Work to be completed
Determine how many lines of the material hold the string "resolution" and reply with only that number.

═════ Exercise data ═════

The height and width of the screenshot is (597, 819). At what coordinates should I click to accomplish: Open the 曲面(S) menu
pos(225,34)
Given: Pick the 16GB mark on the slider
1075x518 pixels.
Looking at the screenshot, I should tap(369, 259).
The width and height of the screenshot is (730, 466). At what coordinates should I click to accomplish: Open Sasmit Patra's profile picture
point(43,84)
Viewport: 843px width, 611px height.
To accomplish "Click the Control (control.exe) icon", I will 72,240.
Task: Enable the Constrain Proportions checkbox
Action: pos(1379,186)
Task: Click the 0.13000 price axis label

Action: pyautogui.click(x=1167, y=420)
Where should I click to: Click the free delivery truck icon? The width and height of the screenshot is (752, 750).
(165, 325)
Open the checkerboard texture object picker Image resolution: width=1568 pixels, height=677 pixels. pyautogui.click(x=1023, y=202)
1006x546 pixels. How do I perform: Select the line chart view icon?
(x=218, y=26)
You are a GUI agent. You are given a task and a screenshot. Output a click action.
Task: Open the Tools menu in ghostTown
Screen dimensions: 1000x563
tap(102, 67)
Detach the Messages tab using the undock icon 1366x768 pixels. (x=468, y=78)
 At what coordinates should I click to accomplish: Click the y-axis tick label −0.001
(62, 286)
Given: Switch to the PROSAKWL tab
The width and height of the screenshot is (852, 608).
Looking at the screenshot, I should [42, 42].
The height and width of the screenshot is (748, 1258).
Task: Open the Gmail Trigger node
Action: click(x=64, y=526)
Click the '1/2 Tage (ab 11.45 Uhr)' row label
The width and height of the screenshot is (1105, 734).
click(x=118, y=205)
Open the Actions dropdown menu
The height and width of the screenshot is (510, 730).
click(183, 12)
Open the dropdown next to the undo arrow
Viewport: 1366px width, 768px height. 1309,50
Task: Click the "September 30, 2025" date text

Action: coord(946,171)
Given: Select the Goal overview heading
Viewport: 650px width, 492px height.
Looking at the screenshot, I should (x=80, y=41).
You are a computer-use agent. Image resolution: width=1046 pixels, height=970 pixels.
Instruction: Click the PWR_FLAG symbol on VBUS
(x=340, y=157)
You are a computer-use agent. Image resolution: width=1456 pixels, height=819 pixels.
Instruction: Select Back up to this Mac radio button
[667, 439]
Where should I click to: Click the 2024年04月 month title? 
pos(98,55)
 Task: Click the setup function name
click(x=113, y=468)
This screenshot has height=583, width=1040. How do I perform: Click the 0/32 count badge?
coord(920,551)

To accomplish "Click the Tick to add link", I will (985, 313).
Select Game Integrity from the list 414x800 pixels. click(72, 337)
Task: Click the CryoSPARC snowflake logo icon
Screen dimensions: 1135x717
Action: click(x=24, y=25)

═════

Answer area
3